Ben Wallace is the kind of man about whom people have a favorite part. Kind of like a super hero. Some people like Batman’s cape, some like his mask, some like that chiseled rubber torso.
With Wallace, it’s his hair, or his headband, or his telephone pole arms. Personally, I am impressed by his grin. You don’t see it often. You can’t see it from afar. But it creeps across his face, ever so slightly, when he realizes something that he has silently wanted may actually be coming his way.
“Are you happy people are starting to say the Pistons are not just a decent team, but maybe a championship one?” he is asked.
Whoop, there it is. See it? His lips start a small curl, his jaw set the whole time, like a kid trying not to smile when his buddy is tickling him.
“I’ve known it for the last couple years,” he says. “This is the kind of basketball we play. A lot of people think what we do is ugly. They’d rather see a lot of three-point baskets, a lot of big dunks and fast breaks and stuff. But this is the way we’ve been playing. You have to decide if you like it or not.
“We do.”
And there it is again. The small curl. The clamped jaw. A grin that could steal Christmas.
The quiet Piston
Much has been written about who epitomizes this Pistons team, who is at its beating core: Is it Richard Hamilton and his Energizer bunny game, is it the far-traveled Chauncey Billups, who finally found a home in Joe Dumars’ tent, is it Rasheed Wallace, who was supposed to be such a me-me guy out West, but is the biggest cheerleader on this team?

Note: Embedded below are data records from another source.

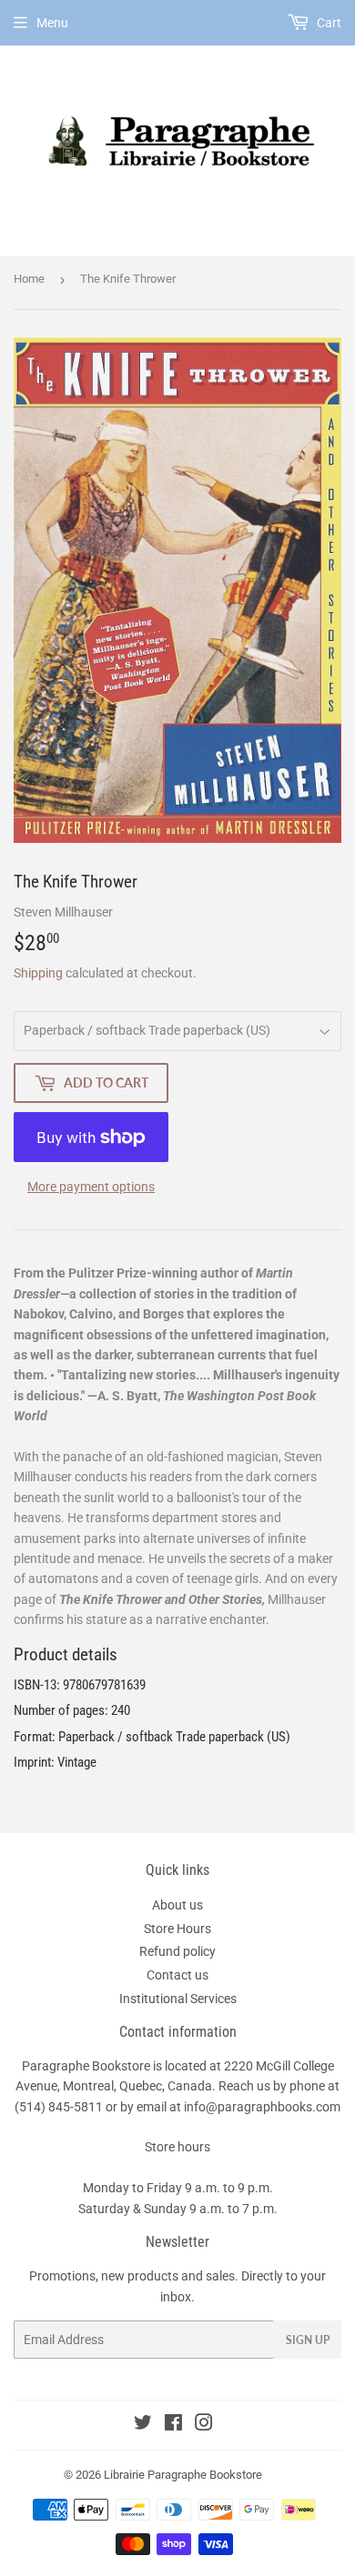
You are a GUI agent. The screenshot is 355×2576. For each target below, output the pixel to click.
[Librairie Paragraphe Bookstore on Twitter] (143, 2425)
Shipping (38, 973)
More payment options (91, 1186)
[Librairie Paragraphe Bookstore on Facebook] (173, 2425)
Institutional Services (178, 1998)
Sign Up (308, 2340)
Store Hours (177, 1928)
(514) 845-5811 (59, 2107)
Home (29, 279)
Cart (327, 22)
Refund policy (177, 1951)
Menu (52, 22)
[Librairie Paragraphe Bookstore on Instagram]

I say there is nothing without Ben Wallace. He is the joist that supports the floor and ceiling. He is also sometimes just as invisible. But pull him out, and stuff comes crashing down. The defense finds security in his presence. Rebounding, as integral as scoring or defending, is never a worry when he’s around. And they don’t keep stats on slaps that keep a ball alive, or Wallace would lead the team.
So this all must be very sweet for Big Ben now, this sudden national attention to the Pistons, this grudging acceptance that they may, indeed, be worthy opponents to the L.A. Lakers’ roster. Because when fate was handing out gifts, it gave Wallace a mighty body and a powerful will, but a slow voice and a tightly set jaw.
So he stays quiet when things are tumultuous. He stayed quiet when a college recruiter told him there had been a mistake, the school wasn’t going to let him play basketball in addition to football. He just went home.
He stayed quiet when he watched the NBA draft, both rounds, and never heard his name called. He just went to the gym and worked out.
And he stayed quiet when he was told by Pistons president Dumars that Ben’s beloved mother had died in Alabama. He just went to the plane and flew home.
A sign of the times
But as time goes on, and people keep asking questions, Wallace, 29, is emerging from his personal cone of silence. Now and then, he even lets loose with a joke. Sometimes you have to check, of course, to make sure it’s actually humor.
“Did you feel Rick Carlisle, with all his success here, got a raw deal when the Pistons let him go?” an out-of-town reporter asks.
Wallace shrugs. “Sometimes a player leads the league in scoring and gets traded. The player gotta live with it. So I guess (Rick) does, too.”
And there it is again. Half-cocked. Chin sliding out a few millimeters. There’s an old expression: “Grin, it makes people wonder.” Wallace employs it to the max.
The other day, I asked Dumars if he were worried that the Pistons, following their Game 1 victory, might be out partying late in Los Angeles. After all, they were a Midwest team staying in a Beverly Hills hotel.
Dumars laughed. “When I got back to the hotel, I saw Ben Wallace pushing a stroller down the street, and he and his wife were trying to find something to eat. I knew right then I didn’t have to worry.”
Maybe the Pistons don’t either. But they will, until such time that they win two more games. Wallace will keep things serious. He leads the Pistons in minutes, rebounds, blocks — all the joist stuff, none of the wallpaper — and to date, the only acknowledgment that he is riding a winner comes in that tiny change in the shape of his mouth.
A grin is but a smile waiting to earn its stripes. If the Pistons pull this championship off, we may finally see the Ben Wallace version of a Jim Carrey happy face. Take a photo if it happens. It’ll be the picture of “well-deserved.”